No hubo aplausos, ni tan siquiera un asentimiento. Cada pausa frenaba nuestro aliento.

-Poneos a trabajar muchachos…- fue el último susurro que oímos salir de los mustios labios de Trip antes de que se sumergiera de nuevo en su pequeña tienda, y volviera a nadar en un río de espesa tristeza del que sólo él podía salir.

El bullicio nos arrastró de pronto como una ola. Mientras vendaba mis pies y mis dedos, ásperos por los constantes ensayos sobre las cuerdas del techo de la carpa, miré pensativa hacia mis compañeros. Todos ellos intercambiaban miradas de ánimo y compartían sus temores. Ese día se esforzaron más que nunca en los maquillajes, calentaron sin la habitual pereza y hasta les vi fruncir el ceño por la concentración. La compañía parecía más unida y más alejada que nunca cuando por fin llegó la hora. Me encontré a Paul en la oscuridad de la noche y ambos la atravesamos en silencio hasta llegar a la carpa.

-¡Suerte hoy en las alturas Den!- me dijo con suavidad.

-Suerte a ti con los chistes…- musité, y vi su perplejidad ante mi  leve sonrisa.

No le di tiempo a decirme nada. Entré en escena ante un público inesperado. No había ni un solo hueco libre en las improvisadas gradas porque todo el mundo había venido a vernos aquella noche. Distinguí al chico de Paul en primera fila, haciendo sonar con una exagerada maniobra los cascabeles del gorro… y volví a sonreír como nunca antes lo había hecho en el circo. El público estaba entregado. En sus caras sucias sus sonrisas destacaban como estrellas que hacían vibrar el aire. En cuanto terminó la última actuación, todos salimos al escenario formando una gran fila. Paul me tomó la mano con fuerza y besó mi mejilla, sin reservas, como si aquel día nos hubiera cambiado a todos. No pude evitar soltar una carcajada.
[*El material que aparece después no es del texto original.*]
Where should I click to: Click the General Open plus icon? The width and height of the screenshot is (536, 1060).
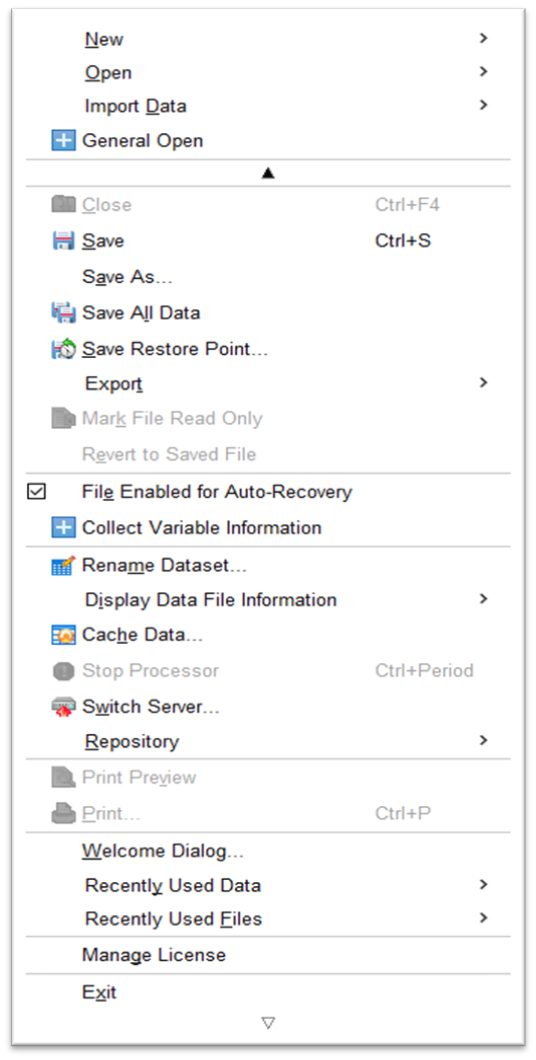point(64,141)
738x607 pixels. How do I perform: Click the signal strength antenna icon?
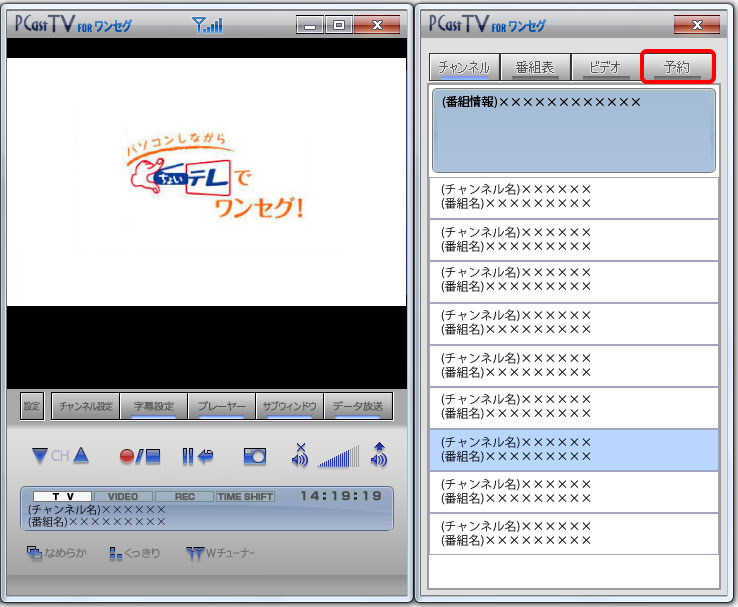point(207,25)

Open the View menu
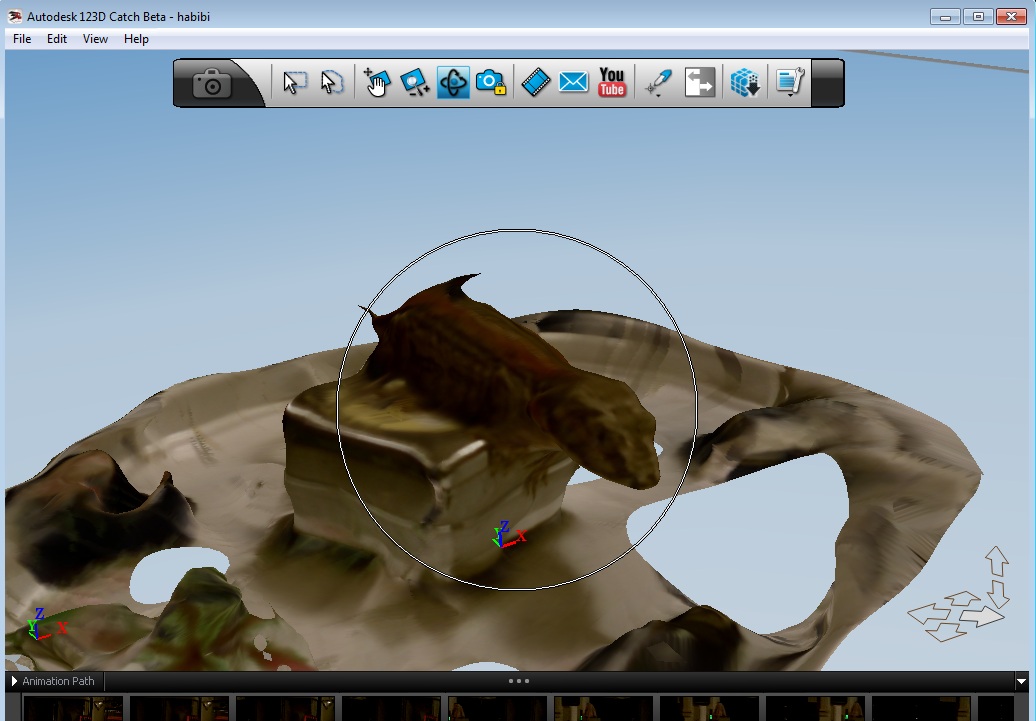[95, 39]
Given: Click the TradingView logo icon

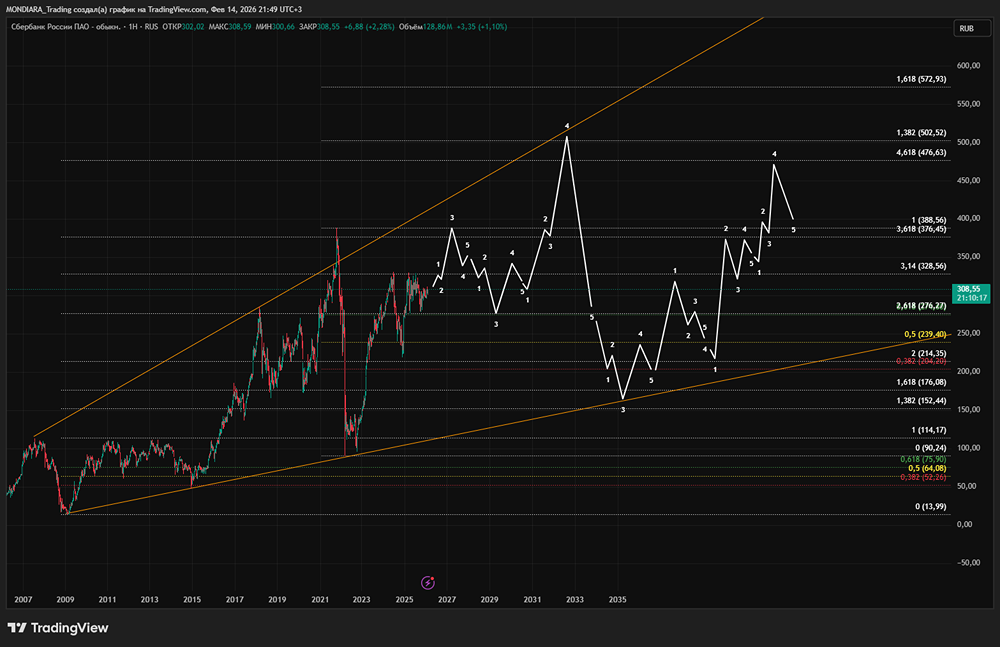Looking at the screenshot, I should 18,628.
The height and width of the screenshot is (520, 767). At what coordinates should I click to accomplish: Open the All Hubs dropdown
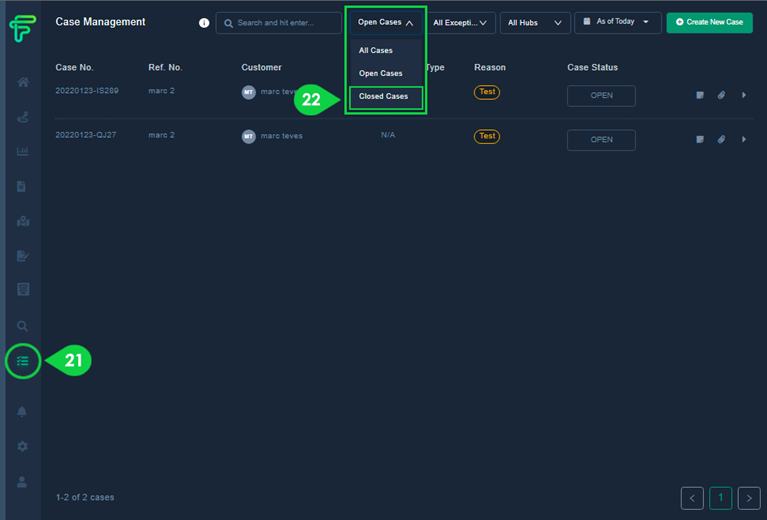(534, 23)
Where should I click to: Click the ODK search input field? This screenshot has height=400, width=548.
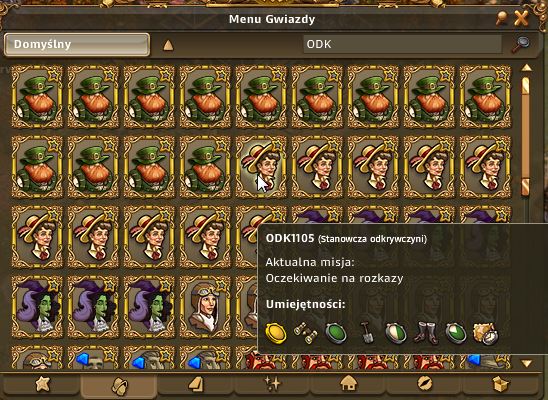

Miré a mí alrededor y el tiempo pareció pararse mientras trataba de memorizar ese instante. Dejad atrás lo que habéis sido…Una joven del público me miraba fijamente.  Vi cómo aferraba con fuerza la mano de su hijo mayor, y éste, entrelazaba a su vez sus dedos con los de ella. Hoy es el último día…Un anciano golpeaba con su bastón el suelo, y asentía con la cabeza en mi dirección. El más importante”. Las palabras de Trip resonaron en mi cabeza como un eco adormecido,  pero con una claridad sobrecogedora.

Un pueblo vacío nos contemplaba en la distancia. Sus casas terminaban de apagar las llamas y nos traían olores conocidos, mientras sus cenizas revoloteaban antes de caer al suelo. Allí, ningún aparato electrónico había quedado en buen estado tras el paso del ejército. Quizás por eso, ninguno de nosotros oyó los avisos. Los aplausos amortiguaron el sonido de las ruidosas hélices, pero la detonación nos golpeó sin piedad.  Ninguno de nosotros se percató de ella. Las miles de risas que habíamos provocado, cubrieron nuestra muerte de terciopelo, y nos envolvió en una suave y reconfortante paz. Mientras yo flotaba en el aire tuve la certeza de que esa tranquilidad… duraría eternamente.